Em meados deste ano, Leonor Seabra vai publicar o seu próximo livro. Desta vez, é a tese de doutoramento, feita através da Universidade do Porto, com o apoio da Universidade de Macau, sob o nome A Misericórdia de Macau (Séculos XVI a XIX) Irmandade, Poder e Caridade na Idade do Comércio. “Foi a UM que se mostrou interessada em publicar a minha tese. Terminei-a no ano passado e estamos neste momento a fazer revisões para publicá-la”. Hoje, Leonor Seabra fala das misericórdias como se no tema tivesse nascido, mas na verdade, nem era assunto sobre o qual se quisesse debruçar. Até falar com Ivo Carneiro de Sousa, na altura professor da Universidade do Porto, hoje vice-reitor do Instituto Inter-Universitário de Macau. “Ele disse-me que não havia nada sobre a Misericórdia de Macau e que estaria muito interessado em publicar um trabalho sobre o tema. Eu fiz alguma investigação, porque só tinha noções básicas sobre a Santa Casa, e acabei por aceitar, alguns meses mais tarde”.

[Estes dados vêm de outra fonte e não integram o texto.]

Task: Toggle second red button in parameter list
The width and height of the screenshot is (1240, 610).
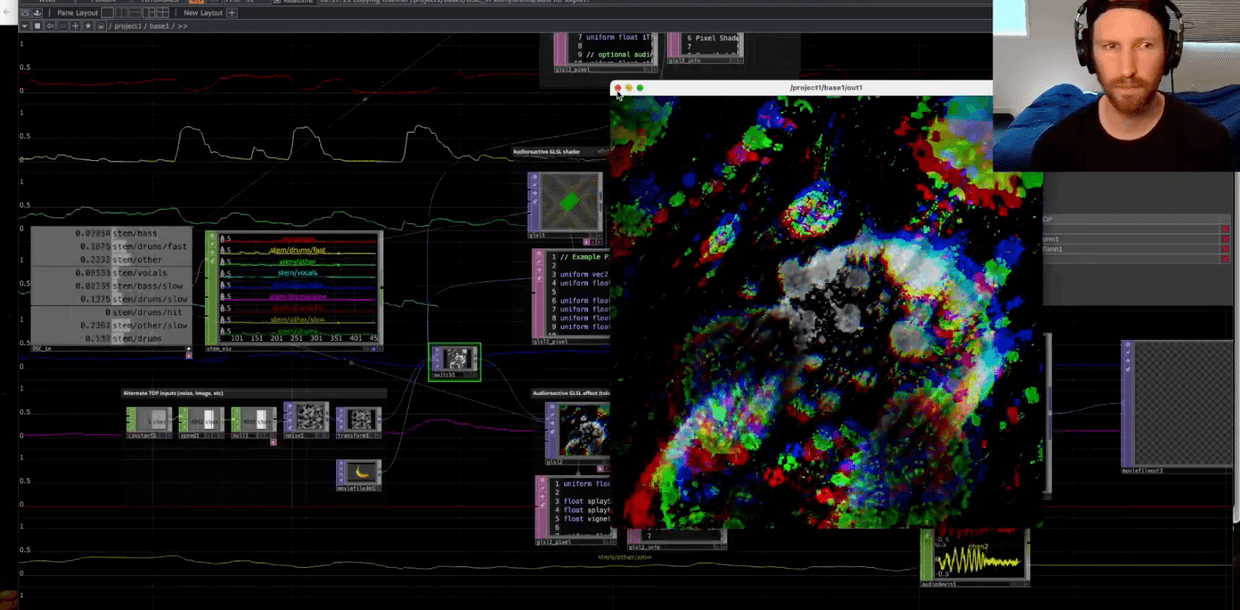Action: (x=1225, y=240)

Investigação é o que Leonor Seabra mais gosta de fazer. Estar nos arquivos, procurar, descobrir, escrever. Mas nem sempre é fácil porque o passado nem sempre é bem tratado. Em Goa, o arquivo ainda não está microfilmado. As pesquisas são feitas sobre os documentos originais que não estão minimamente protegidos da humidade, nem do calor. As salas não têm ar condicionado e as páginas dos livros centenários são viradas pela força das ventoinhas. As páginas, miseráveis, vão-se desfazendo nas mãos de quem as quer conhecer. “Ficam sempre pedacinhos dos livros nas mesas. Eu junto-os e deixo-os dentro no meio das páginas. Se um dia forem recuperados, todos os bocadinhos serão importantes”.

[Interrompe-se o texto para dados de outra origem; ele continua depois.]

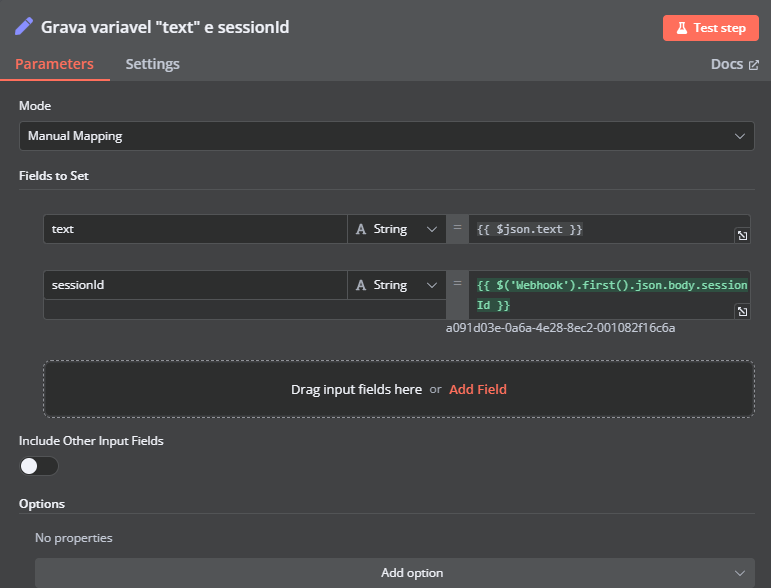Click the node title "Grava variavel" to rename
This screenshot has height=588, width=771.
165,27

O arquivo de Macau está melhor acondicionado, já que muitos documentos são consultados em microfilme e os livros originais estão guardados. Mas aqui a falha é outra. Quando Leonor Seabra fez a sua tese de mestrado, consultou o fundo da Santa Casa da Misericórdia e o Fundo da Marinha. Este trabalho terminou em 1995. Em 2001, já estes espólios não estavam no Arquivo Histórico de Macau. Simplesmente desapareceram. O fundo da Santa Casa ainda se encontra em microfilme. Do da Marinha nada ficou.
Por isso a tese de Leonor Seabra se torna tão importante para o entendimento histórico da influência da instituição em Macau. “A Santa Casa da Misericórdia teve a mesma estrutura em todos os locais onde foi implementada, mas sempre se adaptou às características de cada local. Em Macau por exemplo, foi muito importante a nível económico, político e social”. Era a Santa Casa que emprestava dinheiro, em empréstimos de risco de mar, para viagens de comércio marítimo, e de terra, para investimentos em terras. Foi a Misericórdia que tomou conta das centenas, milhares de órfãos que pareciam nascer e morrer a cada esquina, filhos das escravas e prostitutas de Macau. Também o Hospital dos pobres, mais conhecido como o Hospital de São Rafael, só desactivado em 1975 e hoje ocupado pelo Consulado-geral de Portugal, foi obra desta instituição. “A partir do século XVIII, a Misericórdia foi perdendo a sua influência mas ainda hoje apoia alunos carenciados, tem uma creche e um lar da terceira idade”.
Como o tempo nunca pára, o próximo trabalho de Leonor Seabra terá o título de Historial Demography of Macau and Luso-Asian Population. Com o apoio da UM, deverá estar pronto dentro de três anos e estudará as vivências das mulheres asiáticas que vieram para a Macau, nomeadamente de Goa, Timor e Malaca.